=== Task goal ===
The full set of records is to be reproduced verbatim.

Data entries
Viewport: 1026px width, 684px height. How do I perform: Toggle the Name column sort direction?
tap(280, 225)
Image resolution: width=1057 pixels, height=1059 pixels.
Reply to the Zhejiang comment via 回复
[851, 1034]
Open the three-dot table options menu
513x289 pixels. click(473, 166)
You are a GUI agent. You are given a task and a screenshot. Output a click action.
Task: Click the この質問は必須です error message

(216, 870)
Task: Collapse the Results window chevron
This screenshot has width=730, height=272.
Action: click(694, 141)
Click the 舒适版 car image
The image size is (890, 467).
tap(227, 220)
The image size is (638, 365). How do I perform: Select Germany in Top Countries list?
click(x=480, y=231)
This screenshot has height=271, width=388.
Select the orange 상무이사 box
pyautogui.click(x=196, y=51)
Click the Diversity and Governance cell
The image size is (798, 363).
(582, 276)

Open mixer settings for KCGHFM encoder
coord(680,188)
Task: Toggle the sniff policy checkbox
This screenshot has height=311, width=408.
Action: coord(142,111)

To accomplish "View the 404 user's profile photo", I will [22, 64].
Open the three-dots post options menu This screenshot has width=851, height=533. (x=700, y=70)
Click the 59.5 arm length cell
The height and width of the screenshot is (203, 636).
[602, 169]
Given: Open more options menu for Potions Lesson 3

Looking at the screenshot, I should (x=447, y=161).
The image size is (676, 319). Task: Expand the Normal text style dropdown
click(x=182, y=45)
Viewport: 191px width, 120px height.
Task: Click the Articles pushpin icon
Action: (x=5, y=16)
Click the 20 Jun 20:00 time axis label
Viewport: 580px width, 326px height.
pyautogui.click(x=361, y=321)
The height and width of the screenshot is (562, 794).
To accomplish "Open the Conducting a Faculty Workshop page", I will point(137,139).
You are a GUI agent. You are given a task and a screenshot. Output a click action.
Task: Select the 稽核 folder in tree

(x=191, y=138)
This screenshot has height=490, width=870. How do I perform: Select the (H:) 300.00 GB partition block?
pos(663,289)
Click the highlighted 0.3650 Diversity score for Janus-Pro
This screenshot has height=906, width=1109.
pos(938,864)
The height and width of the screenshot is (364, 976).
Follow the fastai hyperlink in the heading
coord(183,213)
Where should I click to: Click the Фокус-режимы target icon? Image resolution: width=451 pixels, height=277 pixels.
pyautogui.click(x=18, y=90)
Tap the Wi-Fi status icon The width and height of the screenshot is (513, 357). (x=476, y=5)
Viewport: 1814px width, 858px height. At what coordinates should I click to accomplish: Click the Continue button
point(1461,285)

=== Result for this task ===
Viewport: 1026px width, 684px height. How do I perform: Toggle the Name column sort direction?
tap(280, 225)
Image resolution: width=1057 pixels, height=1059 pixels.
Reply to the Zhejiang comment via 回复
[851, 1034]
Open the three-dot table options menu
513x289 pixels. click(473, 166)
You are a GUI agent. You are given a task and a screenshot. Output a click action.
Task: Click the この質問は必須です error message

(216, 870)
Task: Collapse the Results window chevron
This screenshot has width=730, height=272.
Action: click(694, 141)
Click the 舒适版 car image
The image size is (890, 467).
tap(227, 220)
The image size is (638, 365). How do I perform: Select Germany in Top Countries list?
click(x=480, y=231)
This screenshot has height=271, width=388.
Select the orange 상무이사 box
pyautogui.click(x=196, y=51)
Click the Diversity and Governance cell
The image size is (798, 363).
(582, 276)

Open mixer settings for KCGHFM encoder
coord(680,188)
Task: Toggle the sniff policy checkbox
This screenshot has height=311, width=408.
Action: coord(142,111)

To accomplish "View the 404 user's profile photo", I will [22, 64].
Open the three-dots post options menu This screenshot has width=851, height=533. (x=700, y=70)
Click the 59.5 arm length cell
The height and width of the screenshot is (203, 636).
[602, 169]
Given: Open more options menu for Potions Lesson 3

Looking at the screenshot, I should (x=447, y=161).
The image size is (676, 319). Task: Expand the Normal text style dropdown
click(x=182, y=45)
Viewport: 191px width, 120px height.
Task: Click the Articles pushpin icon
Action: (x=5, y=16)
Click the 20 Jun 20:00 time axis label
Viewport: 580px width, 326px height.
pyautogui.click(x=361, y=321)
The height and width of the screenshot is (562, 794).
To accomplish "Open the Conducting a Faculty Workshop page", I will point(137,139).
You are a GUI agent. You are given a task and a screenshot. Output a click action.
Task: Select the 稽核 folder in tree

(x=191, y=138)
This screenshot has height=490, width=870. How do I perform: Select the (H:) 300.00 GB partition block?
pos(663,289)
Click the highlighted 0.3650 Diversity score for Janus-Pro
This screenshot has height=906, width=1109.
pos(938,864)
The height and width of the screenshot is (364, 976).
Follow the fastai hyperlink in the heading
coord(183,213)
Where should I click to: Click the Фокус-режимы target icon? Image resolution: width=451 pixels, height=277 pixels.
pyautogui.click(x=18, y=90)
Tap the Wi-Fi status icon The width and height of the screenshot is (513, 357). (x=476, y=5)
Viewport: 1814px width, 858px height. At what coordinates should I click to accomplish: Click the Continue button
point(1461,285)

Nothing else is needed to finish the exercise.